*** Provided data ***

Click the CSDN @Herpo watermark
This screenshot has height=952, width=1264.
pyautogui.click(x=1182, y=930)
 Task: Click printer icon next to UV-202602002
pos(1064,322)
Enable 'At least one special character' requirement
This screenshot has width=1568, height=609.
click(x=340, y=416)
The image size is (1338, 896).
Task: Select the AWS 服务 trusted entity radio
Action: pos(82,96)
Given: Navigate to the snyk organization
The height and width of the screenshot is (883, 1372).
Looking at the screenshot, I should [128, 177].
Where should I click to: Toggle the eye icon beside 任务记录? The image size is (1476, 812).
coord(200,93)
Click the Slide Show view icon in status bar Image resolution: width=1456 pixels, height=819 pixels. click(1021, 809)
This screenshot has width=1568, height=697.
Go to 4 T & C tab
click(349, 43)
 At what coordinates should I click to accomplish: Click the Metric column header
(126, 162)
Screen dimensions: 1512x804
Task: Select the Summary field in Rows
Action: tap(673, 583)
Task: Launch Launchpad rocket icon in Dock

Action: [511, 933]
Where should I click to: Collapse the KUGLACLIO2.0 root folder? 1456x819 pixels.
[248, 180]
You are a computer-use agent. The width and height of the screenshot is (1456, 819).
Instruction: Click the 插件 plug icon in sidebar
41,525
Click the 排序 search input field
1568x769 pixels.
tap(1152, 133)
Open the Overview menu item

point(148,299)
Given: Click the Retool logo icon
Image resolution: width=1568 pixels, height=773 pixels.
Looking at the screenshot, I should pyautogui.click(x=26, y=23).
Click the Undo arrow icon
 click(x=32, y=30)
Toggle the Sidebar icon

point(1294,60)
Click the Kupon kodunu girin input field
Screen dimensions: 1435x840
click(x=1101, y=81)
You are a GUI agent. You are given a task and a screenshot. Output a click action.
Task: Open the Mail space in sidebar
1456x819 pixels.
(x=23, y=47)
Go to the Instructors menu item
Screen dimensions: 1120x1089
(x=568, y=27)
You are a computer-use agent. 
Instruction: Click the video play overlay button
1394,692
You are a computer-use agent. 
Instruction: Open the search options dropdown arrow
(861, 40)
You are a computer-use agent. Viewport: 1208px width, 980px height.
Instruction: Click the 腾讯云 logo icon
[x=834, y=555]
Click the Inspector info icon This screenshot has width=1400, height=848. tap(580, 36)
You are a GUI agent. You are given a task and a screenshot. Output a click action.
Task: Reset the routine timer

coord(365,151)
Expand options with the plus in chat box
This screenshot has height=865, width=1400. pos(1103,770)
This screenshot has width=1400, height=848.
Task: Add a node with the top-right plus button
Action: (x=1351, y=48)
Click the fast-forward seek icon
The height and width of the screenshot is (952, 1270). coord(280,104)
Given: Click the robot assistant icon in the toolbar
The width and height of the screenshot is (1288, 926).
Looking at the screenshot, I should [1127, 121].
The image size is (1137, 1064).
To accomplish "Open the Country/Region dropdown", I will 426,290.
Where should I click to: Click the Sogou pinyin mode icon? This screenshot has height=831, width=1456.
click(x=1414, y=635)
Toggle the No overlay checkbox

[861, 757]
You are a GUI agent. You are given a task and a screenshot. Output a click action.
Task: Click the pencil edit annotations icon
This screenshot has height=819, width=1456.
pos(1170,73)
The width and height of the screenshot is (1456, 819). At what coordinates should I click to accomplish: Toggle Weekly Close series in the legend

*** End of Provided data ***

Work instruction:
Word for word, copy out the entries.

Task result:
Click the CSDN @Herpo watermark
This screenshot has height=952, width=1264.
pyautogui.click(x=1182, y=930)
 Task: Click printer icon next to UV-202602002
pos(1064,322)
Enable 'At least one special character' requirement
This screenshot has width=1568, height=609.
click(x=340, y=416)
The image size is (1338, 896).
Task: Select the AWS 服务 trusted entity radio
Action: pos(82,96)
Given: Navigate to the snyk organization
The height and width of the screenshot is (883, 1372).
Looking at the screenshot, I should [128, 177].
Where should I click to: Toggle the eye icon beside 任务记录? The image size is (1476, 812).
coord(200,93)
Click the Slide Show view icon in status bar Image resolution: width=1456 pixels, height=819 pixels. click(1021, 809)
This screenshot has width=1568, height=697.
Go to 4 T & C tab
click(349, 43)
 At what coordinates should I click to accomplish: Click the Metric column header
(126, 162)
Screen dimensions: 1512x804
Task: Select the Summary field in Rows
Action: tap(673, 583)
Task: Launch Launchpad rocket icon in Dock

Action: [511, 933]
Where should I click to: Collapse the KUGLACLIO2.0 root folder? 1456x819 pixels.
[248, 180]
You are a computer-use agent. The width and height of the screenshot is (1456, 819).
Instruction: Click the 插件 plug icon in sidebar
41,525
Click the 排序 search input field
1568x769 pixels.
tap(1152, 133)
Open the Overview menu item

point(148,299)
Given: Click the Retool logo icon
Image resolution: width=1568 pixels, height=773 pixels.
Looking at the screenshot, I should pyautogui.click(x=26, y=23).
Click the Undo arrow icon
 click(x=32, y=30)
Toggle the Sidebar icon

point(1294,60)
Click the Kupon kodunu girin input field
Screen dimensions: 1435x840
click(x=1101, y=81)
You are a GUI agent. You are given a task and a screenshot. Output a click action.
Task: Open the Mail space in sidebar
1456x819 pixels.
(x=23, y=47)
Go to the Instructors menu item
Screen dimensions: 1120x1089
(x=568, y=27)
You are a computer-use agent. 
Instruction: Click the video play overlay button
1394,692
You are a computer-use agent. 
Instruction: Open the search options dropdown arrow
(861, 40)
You are a computer-use agent. Viewport: 1208px width, 980px height.
Instruction: Click the 腾讯云 logo icon
[x=834, y=555]
Click the Inspector info icon This screenshot has width=1400, height=848. tap(580, 36)
You are a GUI agent. You are given a task and a screenshot. Output a click action.
Task: Reset the routine timer

coord(365,151)
Expand options with the plus in chat box
This screenshot has height=865, width=1400. pos(1103,770)
This screenshot has width=1400, height=848.
Task: Add a node with the top-right plus button
Action: (x=1351, y=48)
Click the fast-forward seek icon
The height and width of the screenshot is (952, 1270). coord(280,104)
Given: Click the robot assistant icon in the toolbar
The width and height of the screenshot is (1288, 926).
Looking at the screenshot, I should [1127, 121].
The image size is (1137, 1064).
To accomplish "Open the Country/Region dropdown", I will 426,290.
Where should I click to: Click the Sogou pinyin mode icon? This screenshot has height=831, width=1456.
click(x=1414, y=635)
Toggle the No overlay checkbox

[861, 757]
You are a GUI agent. You are given a task and a screenshot. Output a click action.
Task: Click the pencil edit annotations icon
This screenshot has height=819, width=1456.
pos(1170,73)
The width and height of the screenshot is (1456, 819). At what coordinates should I click to accomplish: Toggle Weekly Close series in the legend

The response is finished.